Politique
La CASE regrette que le président Félix Tshisekedi rouvre la polémique de la vérité des urnes à New-York. En conséquence : elle demande à Corneille Nangaa, Joseph Kabila, Raymond Tshibanda, Nehemie Mwilanya, Jean mbuyu, Martin Fayulu et la CENCO de communiquer leurs parts de vérité sur tous les secrets possibles des résultats électoraux de 2018.
La communication du Président FÉLIX TSHISEKEDI depuis New-York crée une nouvelle crise politique autour de la chronique de la “VÉRITÉ DES URNES” des élections présidentielles de décembre 2018.
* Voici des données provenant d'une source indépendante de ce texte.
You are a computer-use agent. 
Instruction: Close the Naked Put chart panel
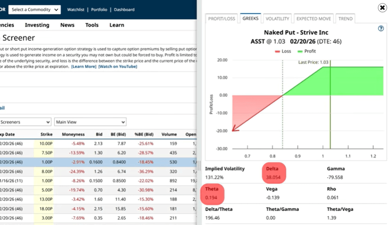click(382, 7)
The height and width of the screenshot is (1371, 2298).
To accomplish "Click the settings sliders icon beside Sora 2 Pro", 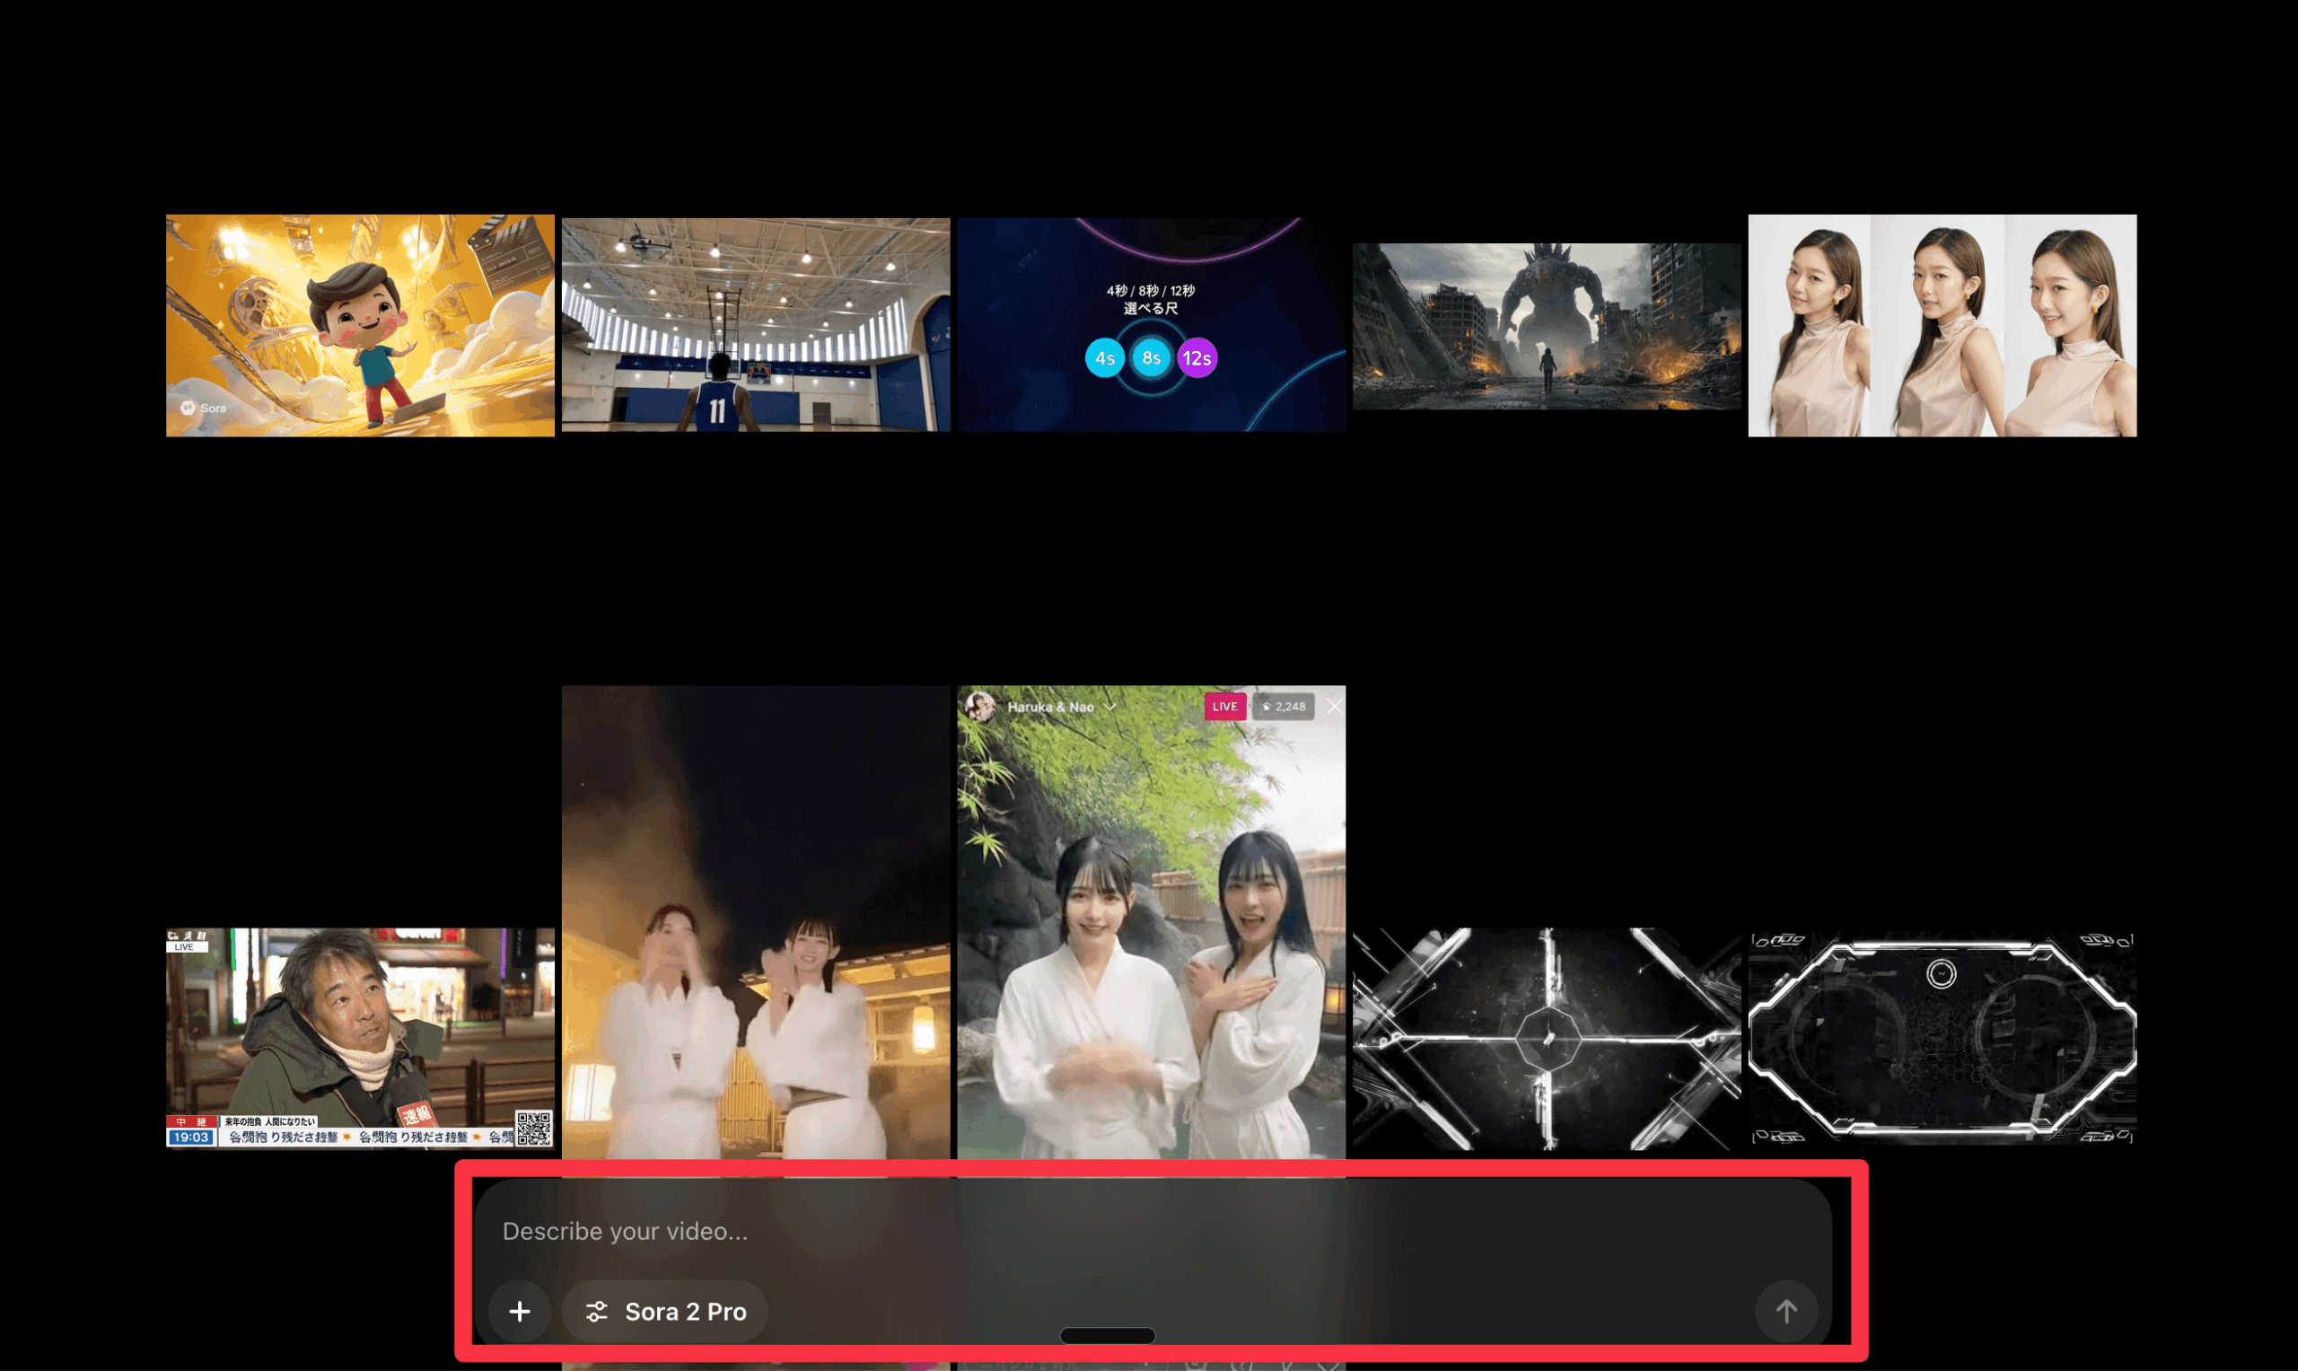I will (597, 1311).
Les explications tardives du Chef de l’État relancent un débat longtemps enterré à exactement trois mois de la prochaine présidentielle.
Étant donné que cette question relève hautement du souverain primaire et que les résultats des élections sont scellés provisoirement par la Commission Électorale Nationale Indépendante (CENI) et définitivement par la Cour Constitutionnelle, la CASE invite l’Assemblée nationale et le Sénat réunis en Congrès à suspendre la législature en cours jusqu’à la certification des résultats électoraux incriminés.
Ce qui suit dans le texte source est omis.